> _Provided text_
--*--

Hardening Configuration

1. nftables Per-IP Rate Limiting for API Endpoints

The nftables meter construct implements per-key rate limiting in kernel space. Unlike iptables recent module or hashlimit — which use linked lists and have poor performance under large key counts — nftables meters use kernel hashmaps with O(1) lookup. Each meter entry tracks packet count and timing for a key (source IP, source /24, etc.) without userspace involvement.

#!/bin/bash
# /etc/nftables/api-protection.sh
# Complete nftables API protection ruleset
# Run as root. Idempotent: flushes and rebuilds on each execution.

set -euo pipefail

nft flush ruleset

nft add table inet api_protection

nft add chain inet api_protection input \
  '{ type filter hook input priority 0; policy accept; }'

# --- Per-source-IP rate limit on HTTPS (443) ---
# Allow up to 100 packets/second with a burst of 200.
# The meter key is src IP; state persists in kernel for the lifetime of the rule.

nft add rule inet api_protection input \
  ip protocol tcp tcp dport 443 \
  meter ip_rate_limit size 65536 \
    '{ ip saddr timeout 60s limit rate 100/second burst 200 packets }' \
  accept

nft add rule inet api_protection input \
  ip protocol tcp tcp dport 443 \
  meter ip_rate_limit size 65536 \
    '{ ip saddr timeout 60s limit rate over 100/second burst 200 packets }' \
  counter drop

# --- Per-/24 subnet limit (catches distributed botnet across a single provider range) ---
# Many botnets and credential stuffing operations use cloud hosting ranges.

--*--

> _Data extract_
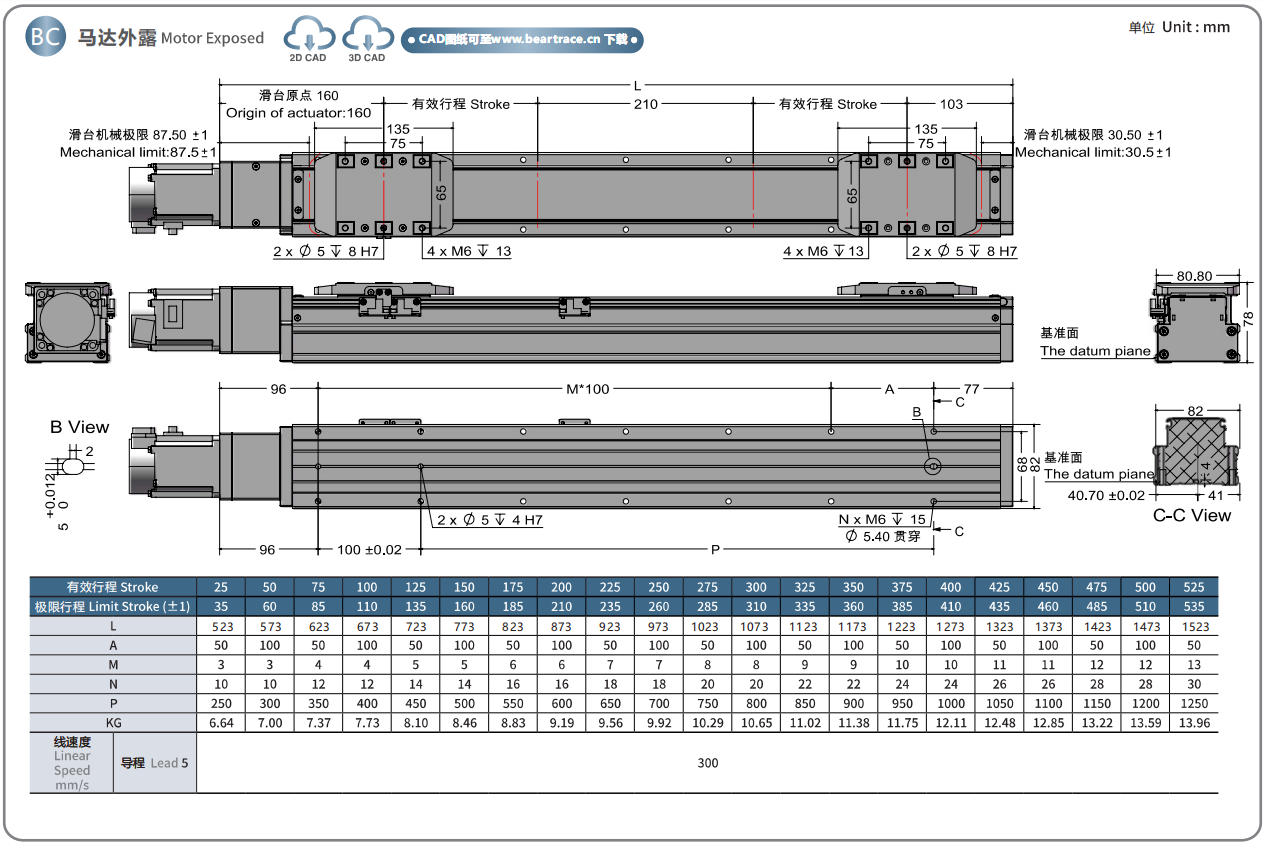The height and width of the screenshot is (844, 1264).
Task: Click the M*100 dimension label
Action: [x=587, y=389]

--*--

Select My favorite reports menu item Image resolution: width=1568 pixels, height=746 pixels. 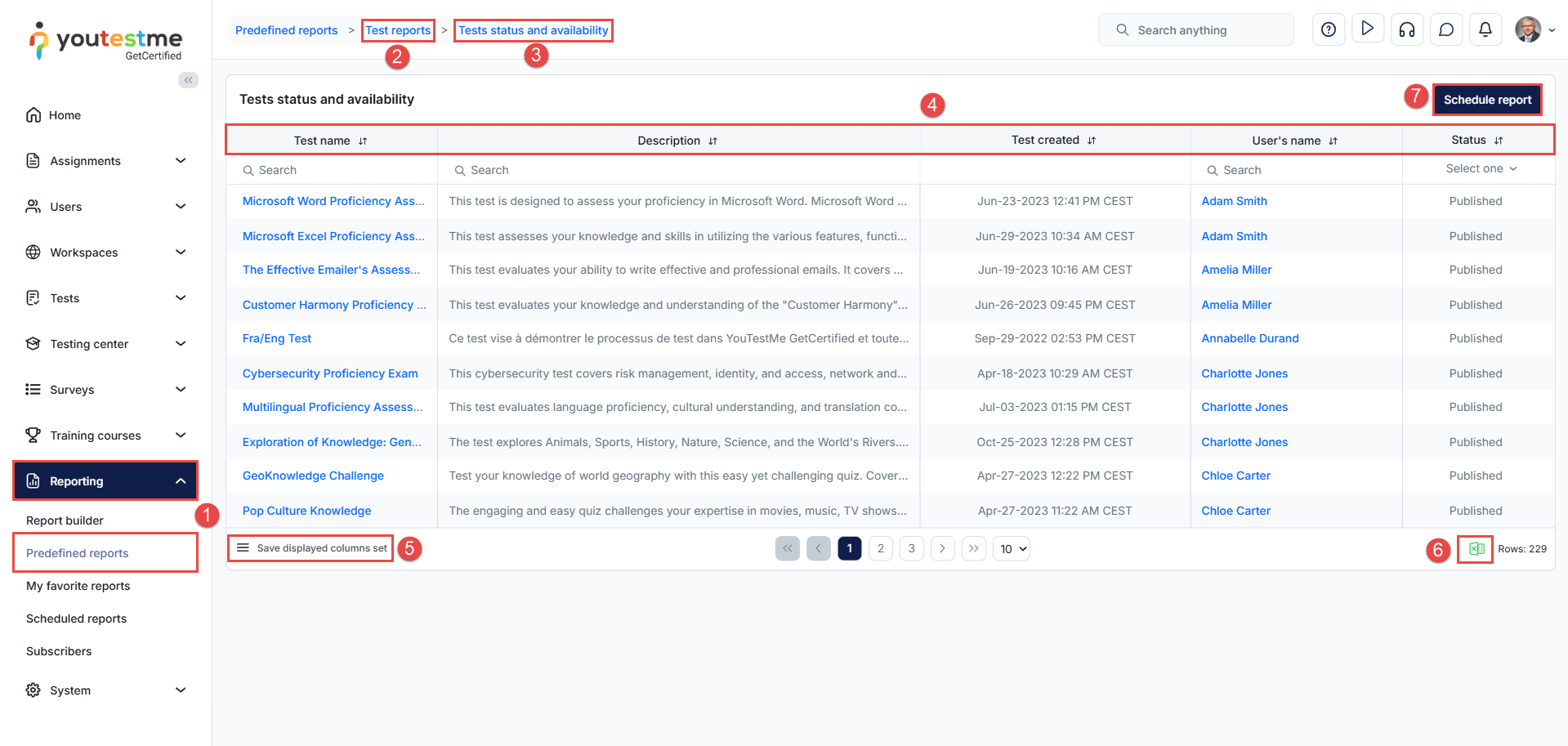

--*--

> _Required work_
• a. Could you print the stretch of the nftables hardening text from "The nftables meter" through "on each execution."?
• b. Answer these from the nftables hardening text:
(i) What do nftables meters use for lookup?
(ii) What packet rate and burst does the HTTPS rule allow per source IP?
(iii) What size is set for the ip_rate_limit meter?
• c. Can you pick up the nftables hardening text where it stops and keep going?

> _Answers for the tasks_
• a.
The nftables meter construct implements per-key rate limiting in kernel space. Unlike iptables recent module or hashlimit — which use linked lists and have poor performance under large key counts — nftables meters use kernel hashmaps with O(1) lookup. Each meter entry tracks packet count and timing for a key (source IP, source /24, etc.) without userspace involvement.

#!/bin/bash
# /etc/nftables/api-protection.sh
# Complete nftables API protection ruleset
# Run as root. Idempotent: flushes and rebuilds on each execution.

• b.
(i) Kernel hashmaps with O(1) lookup.
(ii) 100 packets per second with a burst of 200.
(iii) 65536.

• c.
# A /24 containing 50 botnet nodes at 10 req/s each = 500 req/s from the subnet.

nft add rule inet api_protection input \
  ip protocol tcp tcp dport 443 \
  meter subnet_rate size 16384 \
    '{ ip saddr and 255.255.255.0 timeout 60s limit rate 500/second burst 1000 packets }' \
  accept

nft add rule inet api_protection input \
  ip protocol tcp tcp dport 443 \
  meter subnet_rate size 16384 \
    '{ ip saddr and 255.255.255.0 timeout 60s limit rate over 500/second }' \
  counter drop

# --- SYN flood protection ---
# Evaluates only TCP SYN packets (new connection initiation).
# Drops before kernel allocates TCP socket state and long before TLS context.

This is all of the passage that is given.